PS: We have five types of Partial Synchronous BFT Protocols implemented in the /protocols containing Three types of PBFT and Two types of HotStuff.
///
/// init the protocol's timeout notify by the param (timeout_notify).
///
fn init_timeout_notify(&mut self, timeout_notify: Arc<Notify>)
///
/// In addition to the default network startup and key distribution.
/// the protocol may have additional initiators that can be added to this method.
///
fn extra_initial_start(
&mut self,
consensus_nodes: HashSet<PeerId>,
current_peer_id: Vec<u8>,
) -> PhaseState
///
/// Receives a consensus request from the Controller node.
///
fn receive_consensus_requests(&mut self, requests: Vec<Request>)
///
/// Consensus protocol's message handler,it handles the logic of the consensus protocol.
///
fn consensus_protocol_message_handler(&mut self, _msg: &[u8],current_peer_id: Vec<u8>,
peer_id: Option<PeerId>) -> PhaseState
///
/// Get the phase_num the consensus protocol is processing in.
///
fn get_current_phase(&mut self, _msg: &[u8]) -> u8
///
/// Reset all the running data of the consensus protocol.
///
fn protocol_reset(&mut self)
///
/// View_timeout_handler contains what to do when a view times out.
///
fn view_timeout_handler(&mut self,current_peer_id: PeerId) -> PhaseState
///
/// It serializes the consensus data structure and generate a map fron phase_num(u8) to serialized data.
///
fn protocol_phases(&mut self) -> HashMap<u8, Vec<u8>>
///
/// It stores the map from phase_num(u8) to phase_name(String).
///
fn phase_map(&self) -> HashMap<u8, String>
///
/// It gets the current request the consensus protocol round is processing.
///
fn current_request(&self) -> Request
///
/// It checks whether this node is the leader.
///
fn is_leader(&self, current_peer_id: Vec<u8>) -> bool
///
/// It serializes the request data structure.
///
fn generate_serialized_request_message(&self, request: &Request) -> Vec<u8>
///
/// It checks whether the given request has been taken to the consensus process.
///
fn check_taken_request(&self,request:Vec<u8>) -> bool
///
/// It sets the request.
///
fn set_current_request(&mut self, request: &Request)After the protocol customization process is complete, create the main function to run.

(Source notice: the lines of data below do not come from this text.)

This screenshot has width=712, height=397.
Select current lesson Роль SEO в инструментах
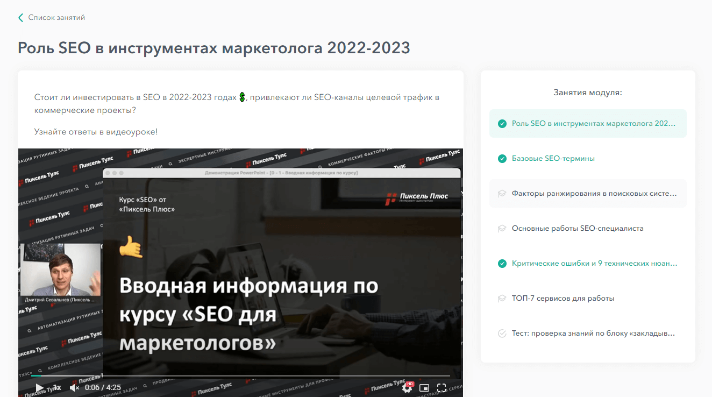pyautogui.click(x=593, y=124)
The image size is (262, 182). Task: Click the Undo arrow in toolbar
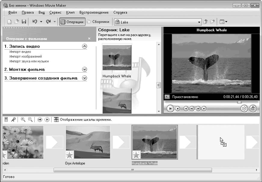click(x=34, y=22)
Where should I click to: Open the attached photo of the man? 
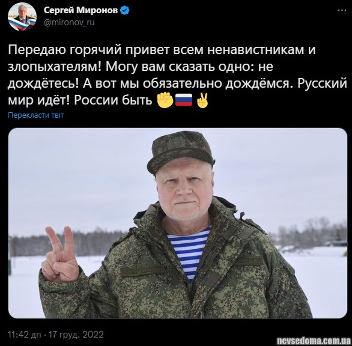coord(178,223)
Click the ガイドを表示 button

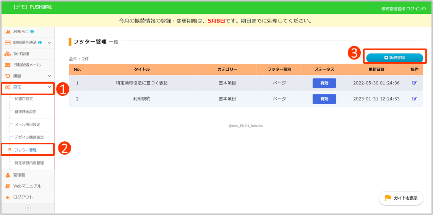pyautogui.click(x=401, y=198)
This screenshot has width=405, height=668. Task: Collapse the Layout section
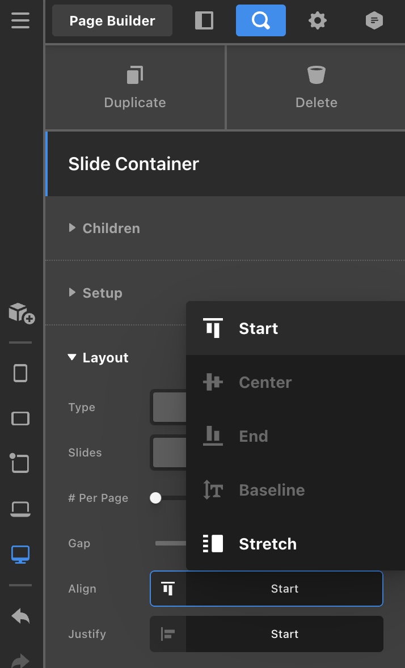click(x=105, y=358)
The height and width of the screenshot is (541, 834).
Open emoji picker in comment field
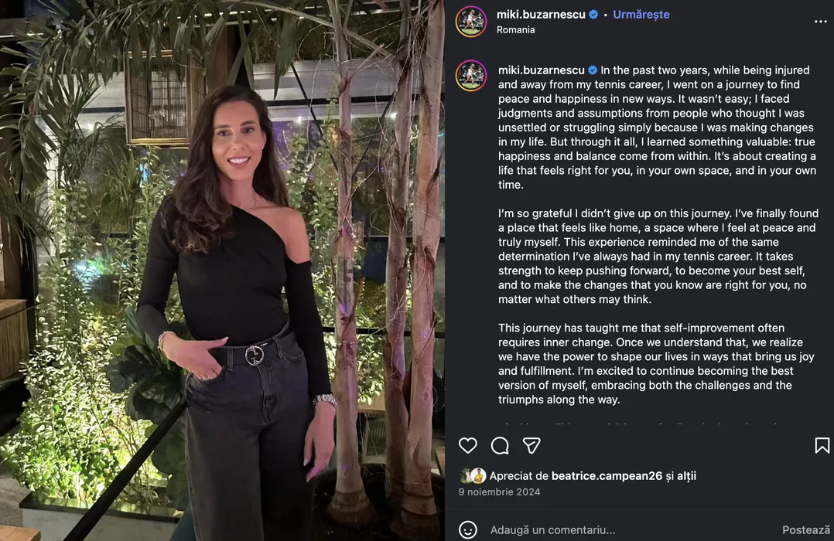pos(468,530)
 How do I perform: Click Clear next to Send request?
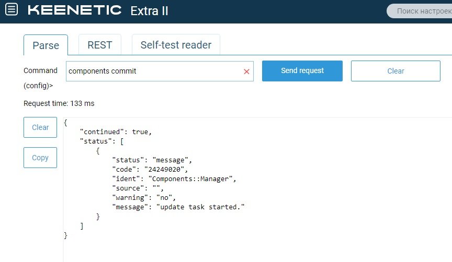coord(396,71)
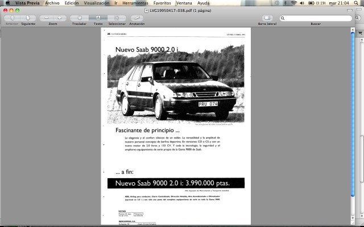The image size is (364, 227).
Task: Click the Buscar search field
Action: pos(316,18)
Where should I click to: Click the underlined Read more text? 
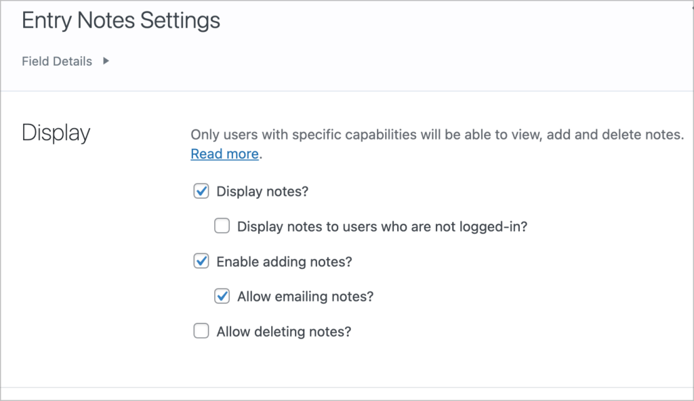[224, 154]
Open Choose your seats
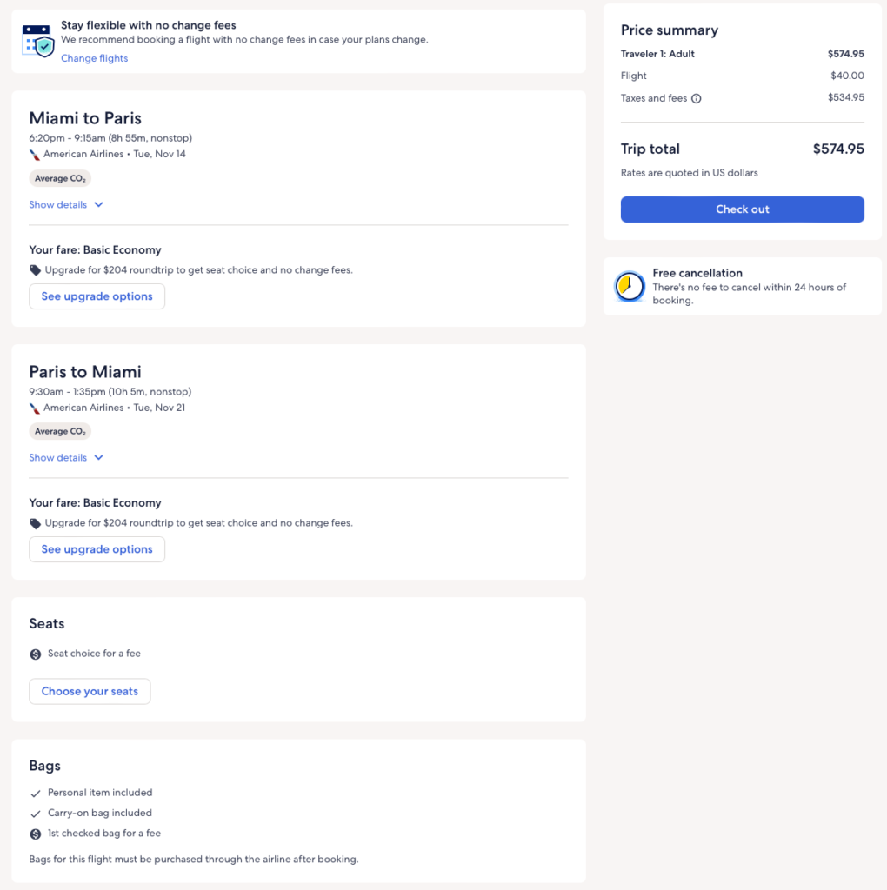 point(90,692)
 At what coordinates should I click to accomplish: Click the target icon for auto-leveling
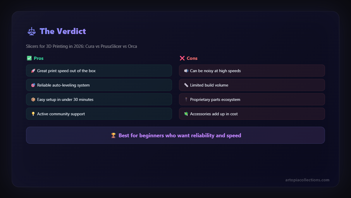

For example, the following is the PBFT protocol:
#[tokio::main]
async fn main() -> Result<(), Box<dyn Error>> {
let mut framework: BFTDiagnosisFramework<_> = BFTDiagnosisFramework::new();
let consensus_node: ProtocolActuator<PBFTProtocol> = ProtocolActuator::new();
framework.set_consensus_node(consensus_node);
framework.run().await?;
Ok(())
}Users needs to set the protocol type, test items and testing parameters through the configuration file in BFTDiagnosis/src/config_files.
All configuration parameters are organized in the format of .toml files.
After protocol customization and configration, users can start the test. There follows the steps.
First, Users need to provide the specified IP, port and a bool value (is or not the leader) to start the consensus node, as follows.
cargo run -- --consensus 10.176.34.71 6666 true
Then, Users need to start the controller. There follows the steps.
cargo run -- --controller
Then, Users need to start the Analyzer. There follows the steps.
cargo run -- --analyzer
Controller and Analyzer each perform initialization operations.
BFTDiagnosis(Controller) >> init
BFTDiagnosis(Analyzer) >> init
Controller configures the test items and transmits them to Analyzer.
BFTDiagnosis(Controller)>> configureAnalyzer
Controller set the state of Consensus Nodes by sending messages to Consensus Nodes.
BFTDiagnosis(Controller)>> configureConsensusNode
Controller sends commands to Consensus Nodes to initiate the process of the consensus protocol.
BFTDiagnosis(Controller)>> protocolStart
Controller sends a command to Analyzer to initiate the process of the test.
BFTDiagnosis(Controller)>> startTest
Test results are stored in both local memory and Mysql-database, and can be viewed through both print and database queries.
BFTDiagnosis(Analyzer)>> printLatencyResults
mysql -> select * from LatencyResults